Stored records:
>>>>

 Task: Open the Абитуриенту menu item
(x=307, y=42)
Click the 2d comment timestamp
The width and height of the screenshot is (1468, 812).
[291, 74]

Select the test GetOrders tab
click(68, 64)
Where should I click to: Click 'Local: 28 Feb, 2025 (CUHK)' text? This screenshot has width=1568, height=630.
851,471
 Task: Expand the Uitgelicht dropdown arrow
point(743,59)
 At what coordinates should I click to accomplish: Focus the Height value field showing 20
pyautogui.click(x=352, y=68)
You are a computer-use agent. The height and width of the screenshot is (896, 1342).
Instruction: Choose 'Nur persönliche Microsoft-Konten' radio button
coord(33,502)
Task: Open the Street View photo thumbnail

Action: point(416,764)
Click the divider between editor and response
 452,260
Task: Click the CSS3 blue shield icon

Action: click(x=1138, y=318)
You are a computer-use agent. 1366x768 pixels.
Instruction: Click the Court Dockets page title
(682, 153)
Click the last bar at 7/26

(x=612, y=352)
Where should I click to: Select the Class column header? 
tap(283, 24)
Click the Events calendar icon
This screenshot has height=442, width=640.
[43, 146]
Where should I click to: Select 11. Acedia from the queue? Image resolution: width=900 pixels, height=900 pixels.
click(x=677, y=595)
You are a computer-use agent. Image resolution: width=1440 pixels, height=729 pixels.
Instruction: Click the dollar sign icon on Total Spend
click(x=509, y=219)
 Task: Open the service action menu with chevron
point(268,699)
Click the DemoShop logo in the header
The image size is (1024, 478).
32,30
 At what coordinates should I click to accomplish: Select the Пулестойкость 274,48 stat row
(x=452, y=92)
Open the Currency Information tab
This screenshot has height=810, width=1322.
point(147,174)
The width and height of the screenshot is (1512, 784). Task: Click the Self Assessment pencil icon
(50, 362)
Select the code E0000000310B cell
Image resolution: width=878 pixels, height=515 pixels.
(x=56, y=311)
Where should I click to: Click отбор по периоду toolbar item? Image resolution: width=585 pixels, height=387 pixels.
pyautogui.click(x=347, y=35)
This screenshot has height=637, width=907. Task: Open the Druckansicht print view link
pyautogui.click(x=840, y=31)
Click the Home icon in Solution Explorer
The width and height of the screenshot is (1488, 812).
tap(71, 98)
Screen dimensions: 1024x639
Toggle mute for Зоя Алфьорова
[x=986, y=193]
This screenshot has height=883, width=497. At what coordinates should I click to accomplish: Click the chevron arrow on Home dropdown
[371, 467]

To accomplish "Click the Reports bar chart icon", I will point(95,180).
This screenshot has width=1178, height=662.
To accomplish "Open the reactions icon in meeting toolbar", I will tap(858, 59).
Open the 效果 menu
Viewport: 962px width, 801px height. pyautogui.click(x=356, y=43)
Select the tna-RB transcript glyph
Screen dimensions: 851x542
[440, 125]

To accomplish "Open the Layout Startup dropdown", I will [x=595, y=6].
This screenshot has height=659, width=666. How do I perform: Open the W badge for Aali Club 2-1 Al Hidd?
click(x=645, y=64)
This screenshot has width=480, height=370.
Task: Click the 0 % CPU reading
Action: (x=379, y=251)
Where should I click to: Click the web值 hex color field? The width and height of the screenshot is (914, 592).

<<<<

Task details => Your answer should be an exact transcription of the data above.

Exercise solution =>
 Task: Open the Абитуриенту menu item
(x=307, y=42)
Click the 2d comment timestamp
The width and height of the screenshot is (1468, 812).
[291, 74]

Select the test GetOrders tab
click(68, 64)
Where should I click to: Click 'Local: 28 Feb, 2025 (CUHK)' text? This screenshot has width=1568, height=630.
851,471
 Task: Expand the Uitgelicht dropdown arrow
point(743,59)
 At what coordinates should I click to accomplish: Focus the Height value field showing 20
pyautogui.click(x=352, y=68)
You are a computer-use agent. The height and width of the screenshot is (896, 1342).
Instruction: Choose 'Nur persönliche Microsoft-Konten' radio button
coord(33,502)
Task: Open the Street View photo thumbnail

Action: point(416,764)
Click the divider between editor and response
 452,260
Task: Click the CSS3 blue shield icon

Action: click(x=1138, y=318)
You are a computer-use agent. 1366x768 pixels.
Instruction: Click the Court Dockets page title
(682, 153)
Click the last bar at 7/26

(x=612, y=352)
Where should I click to: Select the Class column header? 
tap(283, 24)
Click the Events calendar icon
This screenshot has height=442, width=640.
[43, 146]
Where should I click to: Select 11. Acedia from the queue? Image resolution: width=900 pixels, height=900 pixels.
click(x=677, y=595)
You are a computer-use agent. Image resolution: width=1440 pixels, height=729 pixels.
Instruction: Click the dollar sign icon on Total Spend
click(x=509, y=219)
 Task: Open the service action menu with chevron
point(268,699)
Click the DemoShop logo in the header
The image size is (1024, 478).
32,30
 At what coordinates should I click to accomplish: Select the Пулестойкость 274,48 stat row
(x=452, y=92)
Open the Currency Information tab
This screenshot has height=810, width=1322.
point(147,174)
The width and height of the screenshot is (1512, 784). Task: Click the Self Assessment pencil icon
(50, 362)
Select the code E0000000310B cell
Image resolution: width=878 pixels, height=515 pixels.
(x=56, y=311)
Where should I click to: Click отбор по периоду toolbar item? Image resolution: width=585 pixels, height=387 pixels.
pyautogui.click(x=347, y=35)
This screenshot has height=637, width=907. Task: Open the Druckansicht print view link
pyautogui.click(x=840, y=31)
Click the Home icon in Solution Explorer
The width and height of the screenshot is (1488, 812).
tap(71, 98)
Screen dimensions: 1024x639
Toggle mute for Зоя Алфьорова
[x=986, y=193]
This screenshot has height=883, width=497. At what coordinates should I click to accomplish: Click the chevron arrow on Home dropdown
[371, 467]

To accomplish "Click the Reports bar chart icon", I will point(95,180).
This screenshot has width=1178, height=662.
To accomplish "Open the reactions icon in meeting toolbar", I will tap(858, 59).
Open the 效果 menu
Viewport: 962px width, 801px height. pyautogui.click(x=356, y=43)
Select the tna-RB transcript glyph
Screen dimensions: 851x542
[440, 125]

To accomplish "Open the Layout Startup dropdown", I will [x=595, y=6].
This screenshot has height=659, width=666. How do I perform: Open the W badge for Aali Club 2-1 Al Hidd?
click(x=645, y=64)
This screenshot has width=480, height=370.
Task: Click the 0 % CPU reading
Action: (x=379, y=251)
Where should I click to: Click the web值 hex color field? The width and height of the screenshot is (914, 592).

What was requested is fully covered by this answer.